En una medida que no sorprenderá a nadie que recuerde el incidente de 2021, el Departamento de Salud y Servicios Humanos de EE. UU. (HHS) ha iniciado procedimientos para descertificar a Network for Hope (NFH), una organización de procuración de órganos con sede en Kentucky acusada de intentar cosechar los órganos de un hombre vivo. La descertificación, anunciada el miércoles, cerraría efectivamente la organización, que presta servicios a Kentucky y partes de Indiana, Ohio y Virginia Occidental. Si NFH pierde su certificación, se designará a otra organización para coordinar las donaciones en la región, presumiblemente una que entienda mejor la parte de 'vivo' en 'donante vivo'.

NFH, como era de esperar, 'discrepa firmemente' con el hallazgo del HHS y planea apelar. La decisión del HHS se deriva de dos investigaciones federales que encontraron 'fallas persistentes en la seguridad del paciente', a pesar de una amplia supervisión y oportunidades para corregirlas. Las investigaciones, realizadas por los Centros de Servicios de Medicare y Medicaid y la Administración de Recursos y Servicios de Salud (HRSA), examinaron 351 casos de NFH en los que se autorizaron donaciones de órganos pero se cancelaron. En 103 de esos casos, los investigadores encontraron 'características preocupantes', incluidos 73 casos en los que los pacientes tenían signos neurológicos que deberían haberlos hecho no elegibles para la donación. Eso es una gran cantidad de banderas rojas, incluso para una organización que podría argumentar que solo estaba siendo minuciosa.

El escrutinio se produce en medio de un aumento en las donaciones después de la muerte circulatoria (el corazón se detiene) en lugar de la muerte cerebral. En tales casos, las familias deciden retirar el soporte vital cuando la recuperación parece improbable. Las organizaciones de procuración de órganos no pueden declarar la muerte ni participar en las decisiones de atención, pero aparentemente aún pueden presionar al personal del hospital para que proceda, como se alegó en el incidente de 2021 que involucró a Anthony Thomas Hoover II. Hoover, un hombre de Kentucky de unos 30 años, había sufrido una sobredosis y no respondía durante dos días. Su familia aceptó donar sus órganos, creyendo que no se recuperaría. Pero a medida que se acercaba la cirugía, comenzó a mostrar signos de mejoría, que presuntamente fueron ignorados por los trabajadores de procuración de órganos. El predecesor de NFH, KODA, presuntamente presionó al personal del hospital para que procediera, incluso mientras Hoover lloraba, se llevaba las rodillas al pecho y sacudía la cabeza mientras lo llevaban en silla de ruedas al quirófano. Los médicos se negaron a proceder y la cirugía fue cancelada. Hoover se recuperó, aunque con lesiones neurológicas persistentes. Su hermana apareció en la conferencia de prensa que anunciaba los esfuerzos de descertificación.

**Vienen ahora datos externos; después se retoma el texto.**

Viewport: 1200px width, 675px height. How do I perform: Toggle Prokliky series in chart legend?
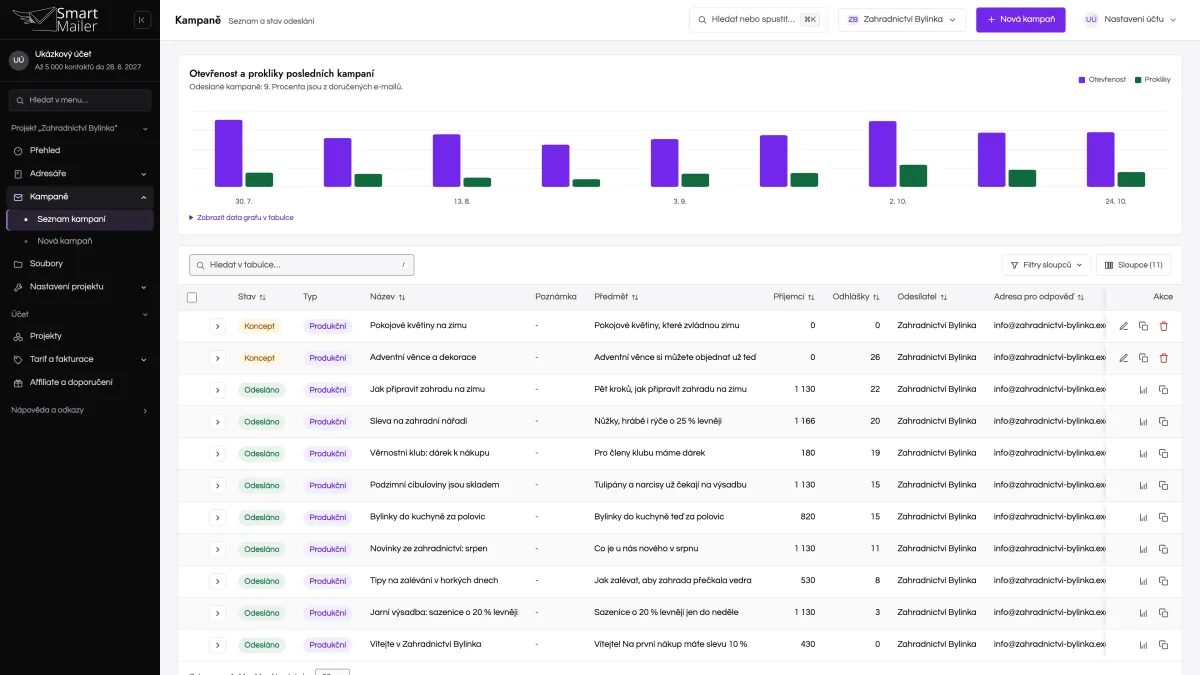click(x=1152, y=79)
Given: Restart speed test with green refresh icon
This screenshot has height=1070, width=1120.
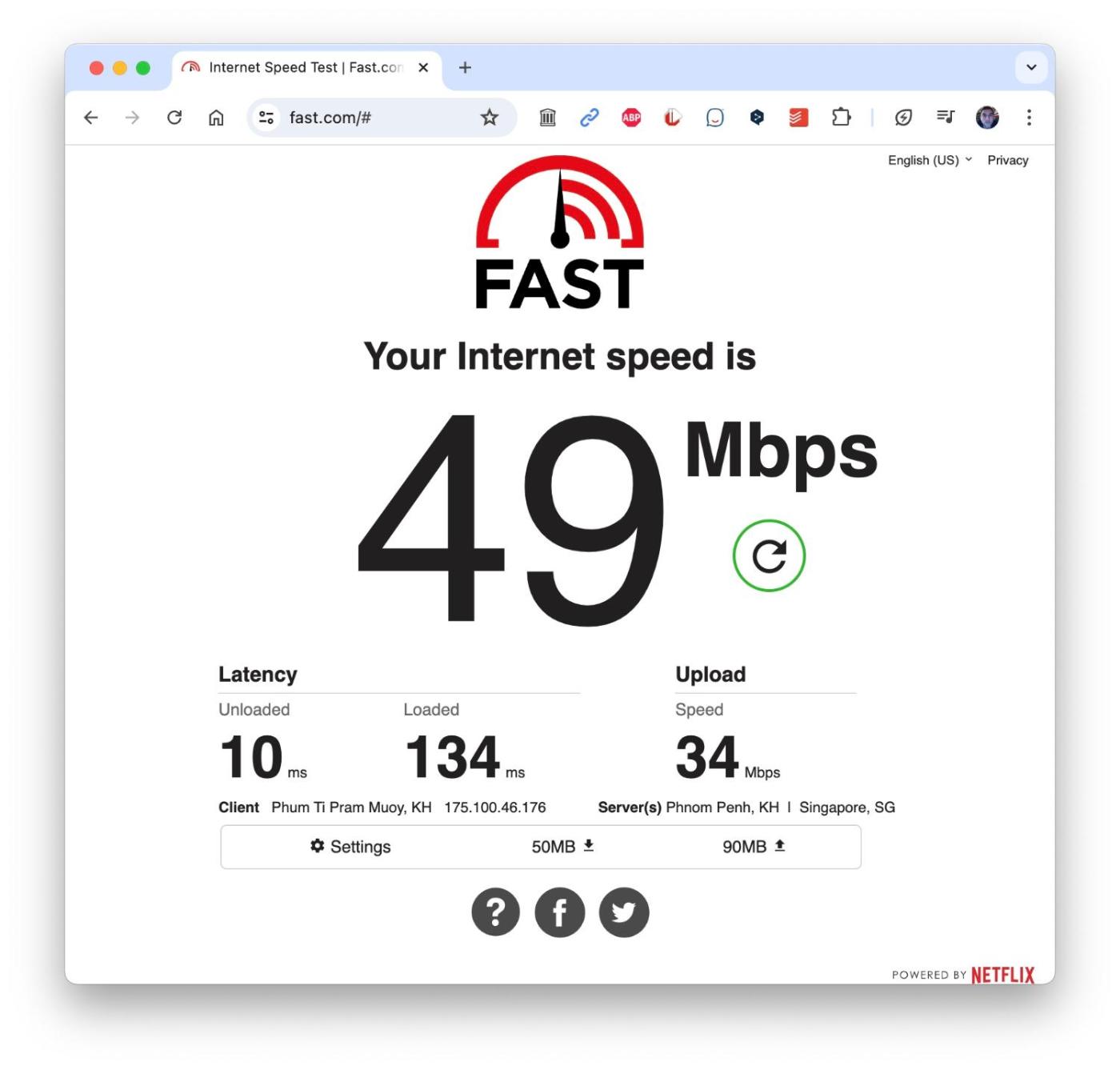Looking at the screenshot, I should (x=769, y=555).
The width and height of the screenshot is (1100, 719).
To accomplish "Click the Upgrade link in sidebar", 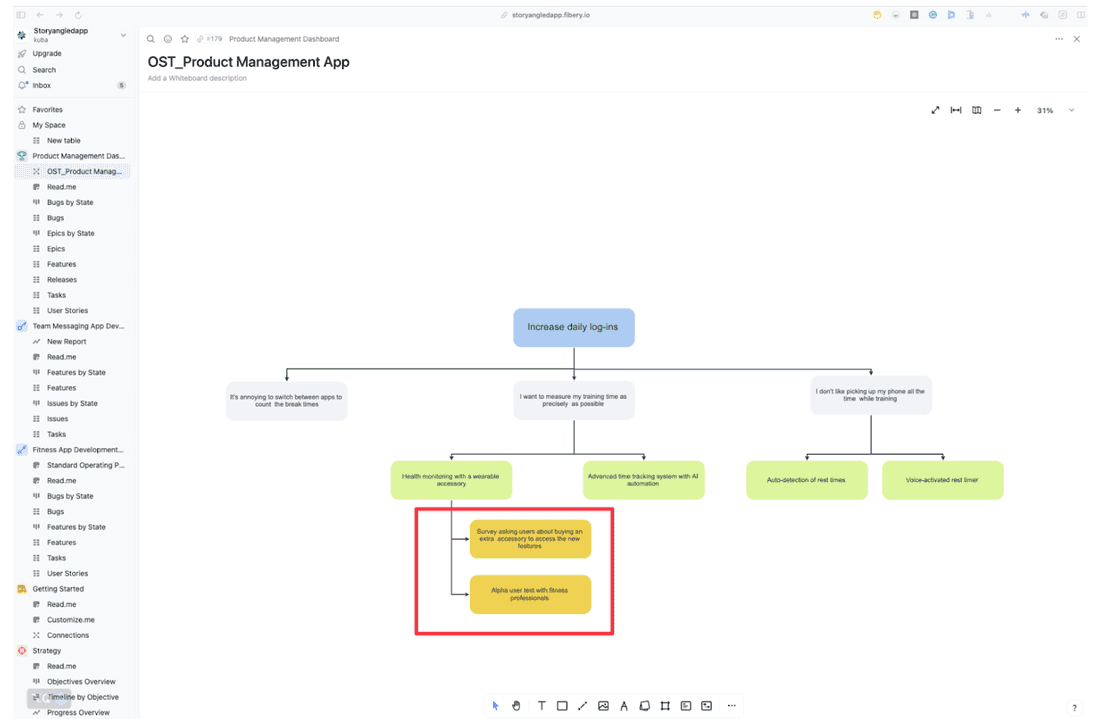I will pos(47,54).
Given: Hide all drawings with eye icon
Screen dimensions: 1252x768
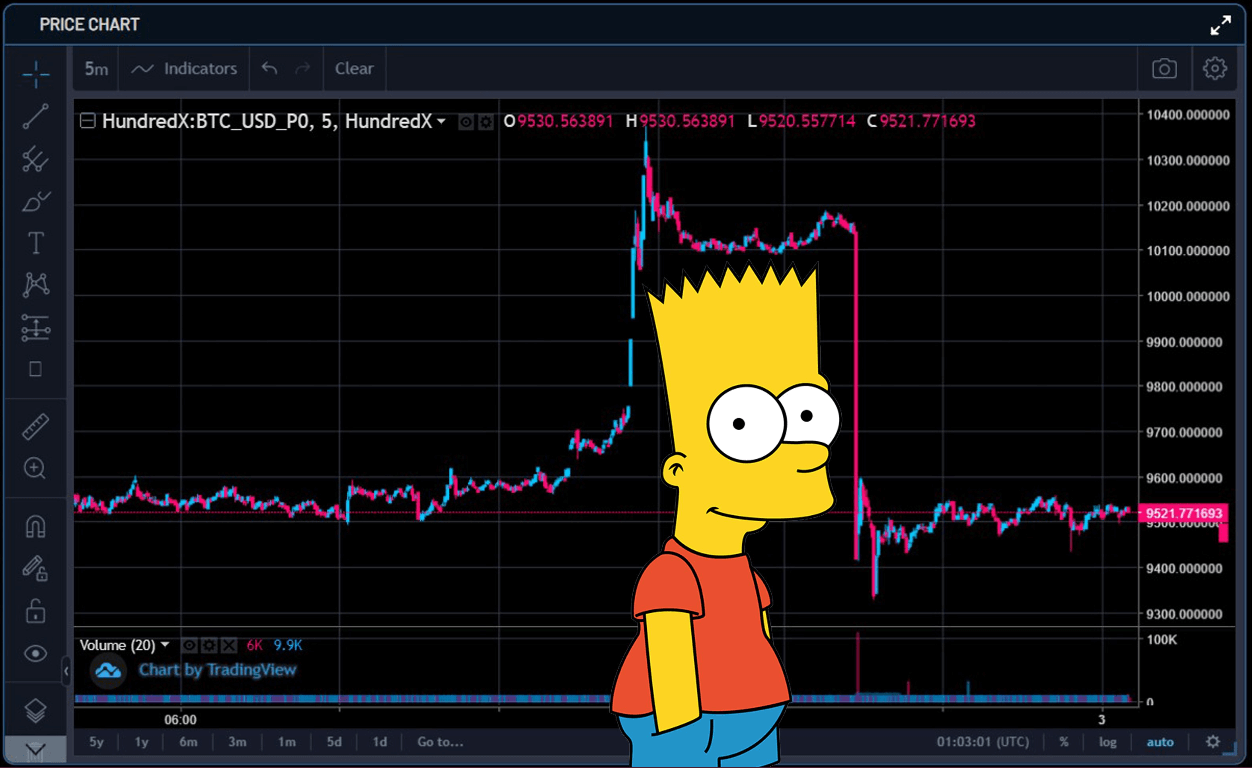Looking at the screenshot, I should pyautogui.click(x=36, y=653).
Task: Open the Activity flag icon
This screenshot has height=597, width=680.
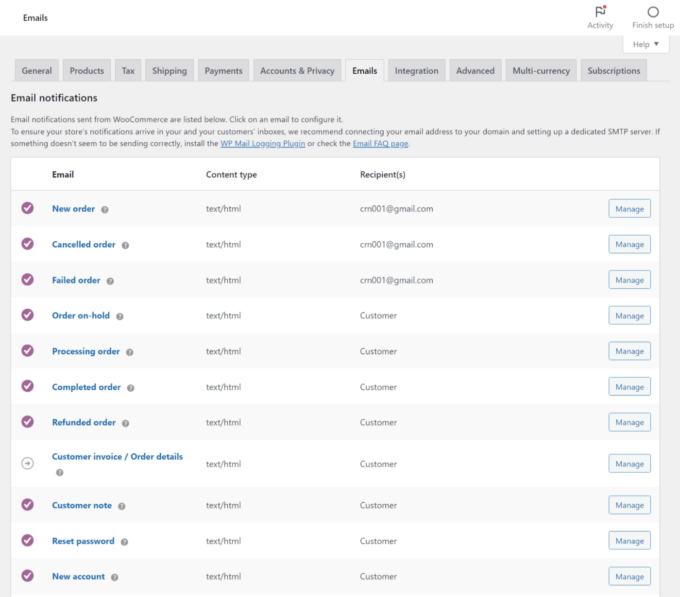Action: pyautogui.click(x=600, y=12)
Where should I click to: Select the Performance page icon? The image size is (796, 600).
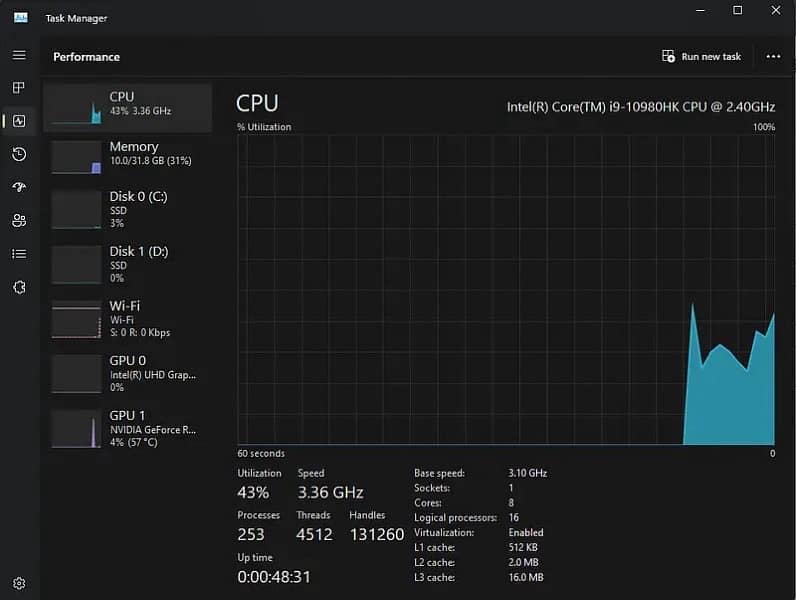pos(19,121)
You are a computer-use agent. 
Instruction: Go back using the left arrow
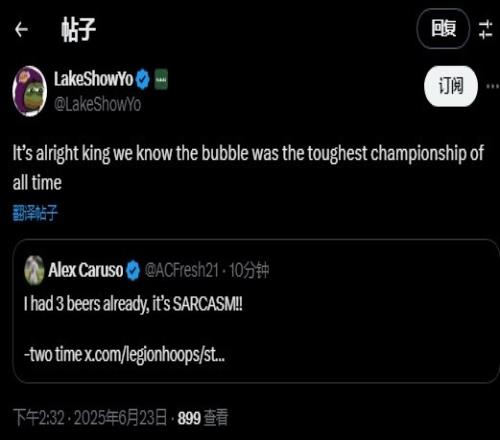(21, 29)

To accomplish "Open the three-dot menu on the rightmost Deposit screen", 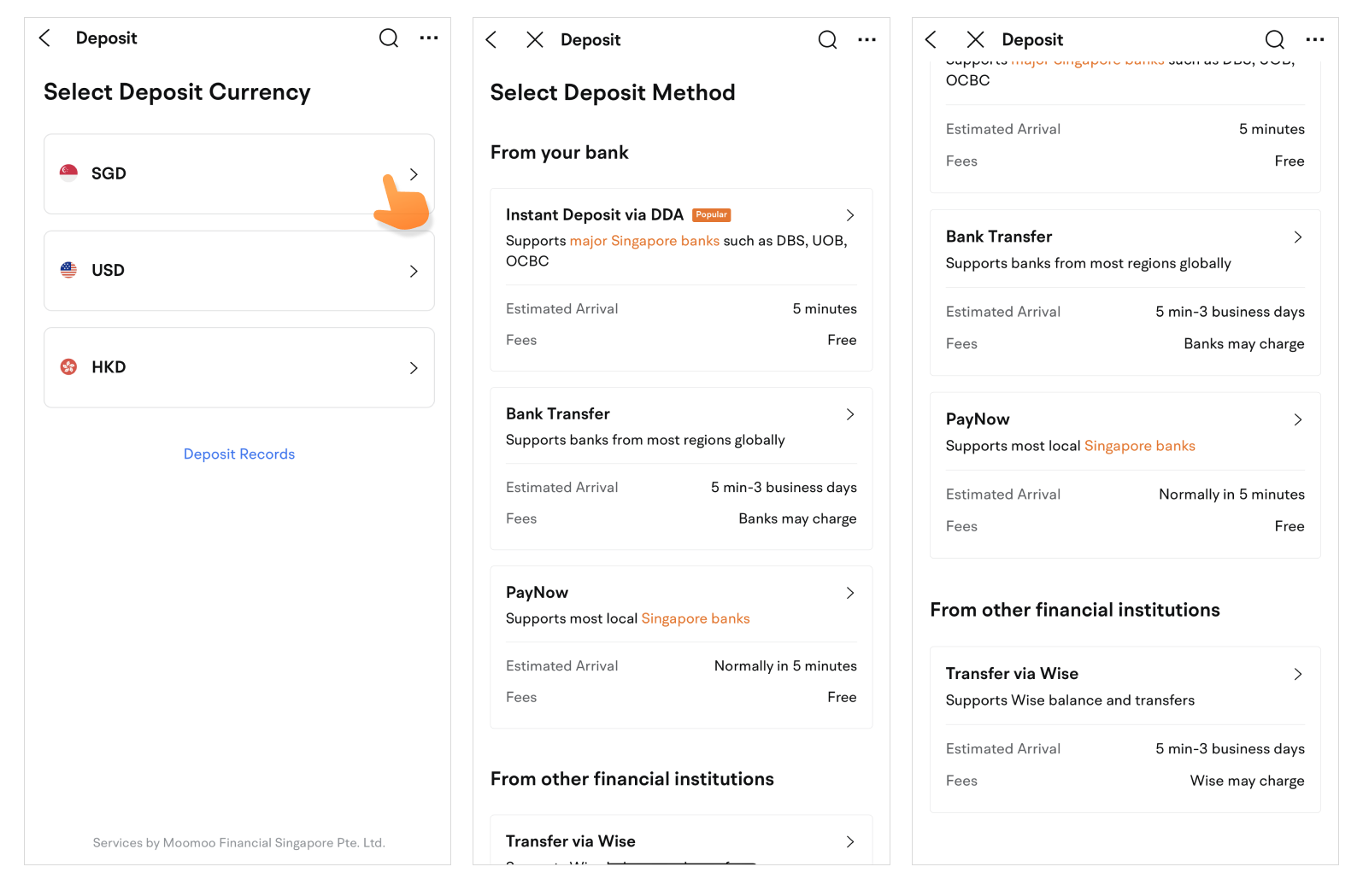I will click(x=1314, y=40).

NFH afirma que cumple con todas las políticas federales de órganos y desde entonces ha implementado un proceso de 'pausa', ahora ley estatal en Kentucky, que permite a cualquier persona involucrada pausar los planes de donación si surgen inquietudes. Una idea encantadora, aunque uno podría argumentar que la pausa debería haber ocurrido antes de que llevaran al hombre a cirugía, no después. Mientras tanto, más de 103,000 personas permanecen en la lista de espera de trasplantes de órganos de EE. UU., y hubo más de 49,000 trasplantes el año pasado. Esperemos que la próxima organización a cargo tenga un mejor manejo de la diferencia entre un donante y un paciente.